Lorsqu'il obtient enfin un poste, dans une ville proche de la capitale, la rébellion de An Lushan éclate et Chang'an est prise par les rebelles. C'est à la vue de la ville occupée qu'il écrit son poème Vision de printemps. Il rejoint la cour en exil deux ans plus tard. Après la défaite des rebelles et l'accession au trône du nouvel empereur, Suzong, Du Fu occupe auprès de la cour le poste de censeur. Mais il prend la défense d'un collègue, ce qui lui vaut d'être nommé à un poste subalterne et lointain. Il démissionne alors, en 760, et part pour le Sichuan. Il y devient le secrétaire du gouverneur de la province. Les poèmes qu'il écrit à cette époque ont surtout pour thème la nature. Après la mort de Yan Wu en 765, le gouverneur du Sichuan, Du Fu réside dans plusieurs villes de cette province, dont Guizhou (aujourd'hui Baidi) durant deux ans. Dans cette dernière ville, il écrit plus du quart des poèmes qui nous sont restés. Malade, sans ressources, il meurt alors qu'il est en route pour la province du Hunan en 770[3],[2].
Œuvre
Contrairement à celle de Li Bai, davantage tournée vers le passé, l'œuvre de Du Fu adopte des genres nouveaux, introduit dans la poésie des thèmes liés à la vie quotidienne, comme dans Chanson sur ma chaumière abîmée par le vent d'automne, et fait appel à la responsabilité sociale du poète. Il dénonce dans ses poèmes, comme dans la Ballade des chars de guerre, les injustices de son temps, conformément à l'idéal confucianiste[1].
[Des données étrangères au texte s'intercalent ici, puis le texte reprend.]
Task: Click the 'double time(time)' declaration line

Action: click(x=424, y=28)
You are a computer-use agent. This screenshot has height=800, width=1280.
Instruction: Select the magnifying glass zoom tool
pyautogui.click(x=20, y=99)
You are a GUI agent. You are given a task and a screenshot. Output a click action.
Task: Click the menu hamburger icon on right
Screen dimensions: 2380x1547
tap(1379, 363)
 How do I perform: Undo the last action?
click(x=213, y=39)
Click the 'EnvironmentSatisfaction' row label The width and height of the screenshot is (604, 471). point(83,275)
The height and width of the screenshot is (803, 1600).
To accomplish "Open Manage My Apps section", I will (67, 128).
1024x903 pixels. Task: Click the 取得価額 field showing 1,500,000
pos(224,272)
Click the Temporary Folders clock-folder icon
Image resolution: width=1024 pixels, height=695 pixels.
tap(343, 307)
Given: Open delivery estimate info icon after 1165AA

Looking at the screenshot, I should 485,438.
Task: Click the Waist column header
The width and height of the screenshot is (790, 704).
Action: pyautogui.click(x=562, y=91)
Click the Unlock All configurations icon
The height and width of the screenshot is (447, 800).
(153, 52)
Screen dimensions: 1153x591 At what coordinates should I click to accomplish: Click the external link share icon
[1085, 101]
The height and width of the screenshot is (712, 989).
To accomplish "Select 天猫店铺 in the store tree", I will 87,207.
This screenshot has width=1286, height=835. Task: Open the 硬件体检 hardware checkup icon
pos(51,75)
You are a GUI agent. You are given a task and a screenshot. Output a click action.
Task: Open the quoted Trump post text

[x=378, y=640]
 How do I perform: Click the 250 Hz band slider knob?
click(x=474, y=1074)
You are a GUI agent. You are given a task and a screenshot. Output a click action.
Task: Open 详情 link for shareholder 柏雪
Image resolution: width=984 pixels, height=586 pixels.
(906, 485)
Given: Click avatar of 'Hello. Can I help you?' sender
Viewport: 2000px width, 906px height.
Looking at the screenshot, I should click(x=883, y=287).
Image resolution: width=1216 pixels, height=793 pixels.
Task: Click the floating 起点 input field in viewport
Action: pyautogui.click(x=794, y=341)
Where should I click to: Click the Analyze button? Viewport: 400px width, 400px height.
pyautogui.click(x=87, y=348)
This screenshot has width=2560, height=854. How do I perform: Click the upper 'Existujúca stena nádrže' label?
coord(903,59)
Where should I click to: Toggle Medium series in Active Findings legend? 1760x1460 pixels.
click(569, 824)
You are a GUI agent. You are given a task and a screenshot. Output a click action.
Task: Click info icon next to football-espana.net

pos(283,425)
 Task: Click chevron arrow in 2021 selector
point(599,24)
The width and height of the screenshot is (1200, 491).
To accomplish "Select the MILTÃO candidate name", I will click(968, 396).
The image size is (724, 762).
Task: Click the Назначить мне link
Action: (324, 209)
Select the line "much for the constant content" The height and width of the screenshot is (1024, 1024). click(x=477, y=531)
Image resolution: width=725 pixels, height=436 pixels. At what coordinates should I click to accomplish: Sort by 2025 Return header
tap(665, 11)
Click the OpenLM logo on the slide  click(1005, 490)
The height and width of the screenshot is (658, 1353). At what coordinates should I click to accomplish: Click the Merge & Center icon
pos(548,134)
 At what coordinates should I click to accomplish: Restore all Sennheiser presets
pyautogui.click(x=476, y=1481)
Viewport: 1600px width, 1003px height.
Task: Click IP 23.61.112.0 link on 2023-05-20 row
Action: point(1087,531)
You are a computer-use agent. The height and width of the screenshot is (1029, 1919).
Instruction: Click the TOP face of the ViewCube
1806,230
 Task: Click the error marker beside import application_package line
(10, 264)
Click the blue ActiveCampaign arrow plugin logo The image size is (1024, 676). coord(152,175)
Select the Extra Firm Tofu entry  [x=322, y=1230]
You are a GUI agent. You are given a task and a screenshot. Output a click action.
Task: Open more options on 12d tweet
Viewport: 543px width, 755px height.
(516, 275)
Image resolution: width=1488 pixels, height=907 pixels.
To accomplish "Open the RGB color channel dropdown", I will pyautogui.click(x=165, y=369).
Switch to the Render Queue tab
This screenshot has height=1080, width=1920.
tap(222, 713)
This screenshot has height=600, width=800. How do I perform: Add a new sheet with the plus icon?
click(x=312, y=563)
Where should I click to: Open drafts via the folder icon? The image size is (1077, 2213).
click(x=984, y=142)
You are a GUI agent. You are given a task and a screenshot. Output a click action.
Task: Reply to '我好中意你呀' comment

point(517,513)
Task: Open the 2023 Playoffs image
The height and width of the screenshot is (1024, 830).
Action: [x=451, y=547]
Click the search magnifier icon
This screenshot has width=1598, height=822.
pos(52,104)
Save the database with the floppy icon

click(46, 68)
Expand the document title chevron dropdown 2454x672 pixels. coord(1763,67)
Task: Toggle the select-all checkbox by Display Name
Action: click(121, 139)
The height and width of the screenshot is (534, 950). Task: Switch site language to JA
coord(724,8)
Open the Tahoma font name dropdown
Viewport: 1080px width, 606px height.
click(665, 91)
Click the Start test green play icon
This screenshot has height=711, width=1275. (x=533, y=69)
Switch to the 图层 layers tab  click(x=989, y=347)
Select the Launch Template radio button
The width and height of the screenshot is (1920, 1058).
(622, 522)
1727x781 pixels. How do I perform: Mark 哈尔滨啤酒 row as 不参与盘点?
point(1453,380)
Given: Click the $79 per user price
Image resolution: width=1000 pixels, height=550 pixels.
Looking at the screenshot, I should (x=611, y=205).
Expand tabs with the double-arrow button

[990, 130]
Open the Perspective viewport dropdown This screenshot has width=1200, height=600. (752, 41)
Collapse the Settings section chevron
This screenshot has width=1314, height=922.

[…] Insatiable dans ses projets d'agrandissement,
L'Empereur n'entend pas le cri de son peuple.
En vain des femmes courageuses ont saisi la bêche et conduisent la charrue ;
Partout les ronces et les épines ont envahi le sol désolé.
Et la guerre sévit toujours, et le carnage est inépuisable,
Sans qu'il soit fait plus de cas de la vie des hommes, que de celle des poules et des chiens […][4].
La poésie de Du Fu est celle d'un homme plein de compassion, à la fois pour les êtres et pour les choses, à l'image de son caractère, généreux et désintéressé, et la misère de l'époque que son œuvre évoque est le reflet de celle qu'il a personnellement connue[5]. Du Fu est un maître dans le genre du « poème régulier » (lü shi (en)). Il s'est montré en outre novateur par l'introduction dans la poésie de thèmes liés à la vie quotidienne, dont la vie familiale. Nombre de ses poèmes évoquent sa femme et ses enfants. Il est aussi le premier à avoir composé des poèmes inspirés par des peintures (ti-hua shi), genre repris plus tard par Su Dongpo et Huang Tingjian[6].
Postérité
La première édition des œuvres de Du Fu date de 1039 et comprend plus de mille quatre cents poèmes. Du Fu doit sa célébrité en particulier à ses quatrains, au nombre de cent quarante, largement imités sous la dynastie Song[7].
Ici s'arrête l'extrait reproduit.